Dremio version supported
The collector supports Dremio version 26.0.
Authentication supported
The collector supports username/password authentication to Dremio.
What is cataloged
The collector catalogs the following information.
Object | Information cataloged |
|---|---|
Columns | Name, Description, JDBC type, Column Type, Is Nullable, Default Value, Key type (Primary, Foreign), Column size, Column index |
Table | Name, Description, Primary key, Schema |
Table Index | Index Cardinality, Column name, Index Type, Index Name, is non Unique, Column Ordinal Position, Pages, Column Sort Sequence |
Views | Name, description |
Schema | Identifier, Name |
Database | Type, Name, Identifier, Server, Port, Environment, JDBC URL |
Relationships between objects
By default, the harvested metadata includes catalog pages for the following resource types. Each catalog page has a relationship to the other related resource types. If the metadata presentation for this data source has been customized with the help of the data.world Solutions team, you may see other resource pages and relationships.
Resource page | Relationship |
|---|---|
Table | Columns, Table Indexes |
Columns | Table, Table Indexes |
Table Indexes | Columns |
Schema | Database that contains Schema, Table that is part of Schema |
Database | Schema contained in Database |
Lineage for Dremio
Lineage collection requires the Dremio API server -(-api-server) parameter. The collector obtains inter-table lineage from the Dremio built-in catalog graph via the REST API, and writes lineage relationships for files and datasets represented as tables in the graph.

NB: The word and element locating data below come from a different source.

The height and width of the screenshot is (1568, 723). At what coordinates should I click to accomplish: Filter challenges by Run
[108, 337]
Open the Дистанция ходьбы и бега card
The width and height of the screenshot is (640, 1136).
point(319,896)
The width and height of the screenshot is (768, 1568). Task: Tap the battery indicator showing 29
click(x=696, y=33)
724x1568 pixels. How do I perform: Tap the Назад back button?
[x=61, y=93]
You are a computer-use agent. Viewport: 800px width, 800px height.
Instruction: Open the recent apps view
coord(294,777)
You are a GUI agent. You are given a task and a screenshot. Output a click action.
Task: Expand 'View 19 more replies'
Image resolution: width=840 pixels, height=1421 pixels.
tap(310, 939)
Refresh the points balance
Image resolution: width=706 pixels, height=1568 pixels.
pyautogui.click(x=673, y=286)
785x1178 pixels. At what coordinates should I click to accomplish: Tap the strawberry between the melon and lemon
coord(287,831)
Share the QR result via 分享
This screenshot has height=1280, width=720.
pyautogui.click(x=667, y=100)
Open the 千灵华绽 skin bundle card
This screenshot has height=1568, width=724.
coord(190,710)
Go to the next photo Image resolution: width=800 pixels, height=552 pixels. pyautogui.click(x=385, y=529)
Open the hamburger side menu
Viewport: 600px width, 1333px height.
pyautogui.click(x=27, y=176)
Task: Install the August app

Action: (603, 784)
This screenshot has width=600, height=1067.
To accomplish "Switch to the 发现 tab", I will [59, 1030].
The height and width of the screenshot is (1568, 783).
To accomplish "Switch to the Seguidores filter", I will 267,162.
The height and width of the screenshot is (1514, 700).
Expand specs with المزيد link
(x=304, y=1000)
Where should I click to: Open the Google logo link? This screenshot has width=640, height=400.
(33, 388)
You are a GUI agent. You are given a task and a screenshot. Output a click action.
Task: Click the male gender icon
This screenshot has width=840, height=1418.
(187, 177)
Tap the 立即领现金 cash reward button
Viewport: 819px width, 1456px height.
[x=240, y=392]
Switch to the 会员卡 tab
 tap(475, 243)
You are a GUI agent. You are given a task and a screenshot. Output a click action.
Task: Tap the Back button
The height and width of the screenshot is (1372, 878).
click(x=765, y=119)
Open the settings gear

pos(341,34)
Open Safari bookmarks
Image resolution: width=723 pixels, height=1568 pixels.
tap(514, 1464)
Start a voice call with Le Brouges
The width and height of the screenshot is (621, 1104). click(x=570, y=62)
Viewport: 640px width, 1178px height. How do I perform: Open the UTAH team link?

Without the Dremio API server -(-api-server) parameter, lineage metadata is not collected. The collector harvests only basic metadata available through JDBC, such as tables, columns, schemas, and views.
The collector obtains information about inter-table relationships from Dremio’s built-in catalog graph. It writes a lineage relationship for any files or datasets represented as tables that are found in the graph.